I don't know of a software tool that does this, but you could just code this pretty quick. It would serve only this one purpose of course, but it would get the job done fast.

I'm assuming of course that your source code is in text form and that you can fopen the file(s) and read it in to do this. If so, then you could have the result however you like, for instance a list for each file and line the occurrence is found for each expressed comparison.

To grab a whole line of code when reading in -

In C - just use fgets

In C++ - use getline

Then just parse that buffer you read in with the logic described above.

-------------- EDITED --------------- regarding comments below

@YusufRamazanKaragöz - Oak - I apologize for the over-generalization. Any chance you might provide a code sample that includes a few of those questions - like, what if it covers multiple lines? I was basing my thought process on what you wrote "All comparisons like if (pa == pa2) or if (pa != pb) must be found in our source code" and nothing more so I didn't expand into function returns, etc. As for building the table - you know the types correct? So for every line that has a variable declared of those types is how you build it. For instance if I wanted a table of every char defined variable in every line of code for all files of the program - I would search all lines for the word char. Then after that line I would look for comma separated strings until no commas or a semicolon (which can go on to the next line, so use fgetc instead for fgets). Some of those declarations would be outright, some might be *char, some char[] - etc. I would then have a list of every variable of type char. I mean, if when you perform a search for the type name you are talking about, can't you see the line it occurs on, and everything declared after it? If you can, then you can build the index table. Or is there some reason I'm not getting why this can't be done? Finding casted values creates another set of parsing rules altogether and further complicates the task as does template to object comparisons. I didn't truly comprehend your dilemma from the original question until now. I truly want to help, but perhaps a block of code that covers every paradigm of parsing would help me determine if I can. Actually, if you could give me an idea on why you want to do this at all would lend me to a better thinking process. Do you want to globally change something? I will of course defer to you decision and stop trying if you think the effort is in vain. Thank you for your time a patience however and I hope you find a solution.

4
On

Our DMS Software Reengineering Toolkit with its C++14 front end could be used to do this.

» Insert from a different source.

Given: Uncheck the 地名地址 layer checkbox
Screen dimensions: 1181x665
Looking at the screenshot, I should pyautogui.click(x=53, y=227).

DMS is general purpose program analysis and transformation machinery that can be customized to achieved a desired effect on a programming langauge provided to it as a plug-in module. Its C++14 front end configurably handles pure ANSI, GCC/Clang-style syntax, or Visual Studio syntax. It includes a complete preprocessor.

To accomplish OP's purpose, one would configure DMS to:

  1. parse the compilation units, which produces an AST.
  2. for each compilation unit, perform name and type resolution. This builds symbol tables containing type information, and provides a basis for computing the types of arbitrary expressions. This capability is built into DMS's C++ front end.
  3. crawl the AST, looking for operators == and !=
  4. ask DMS to compute the type of the right and left hand side subexpressions
  5. Verify that type was the targeted class, or one that inherits from the targeted class. (Presumably the targeted class is identified as being defined at a certain source file/line position; this can be found by searching the symbol table. Checking if a type is derived from another is simply a matter of recursive searching the possibly multiple parent links recorded for a symbol table links to check if a parent is the desired target type).
  6. Report the file name, source line and column of the operator.

Each of the above steps is supported pretty directly by the machinery/APIs provided by DMS and the C++14 front end. This probably takes a couple of pages of custom code added to DMS to achieve the effect.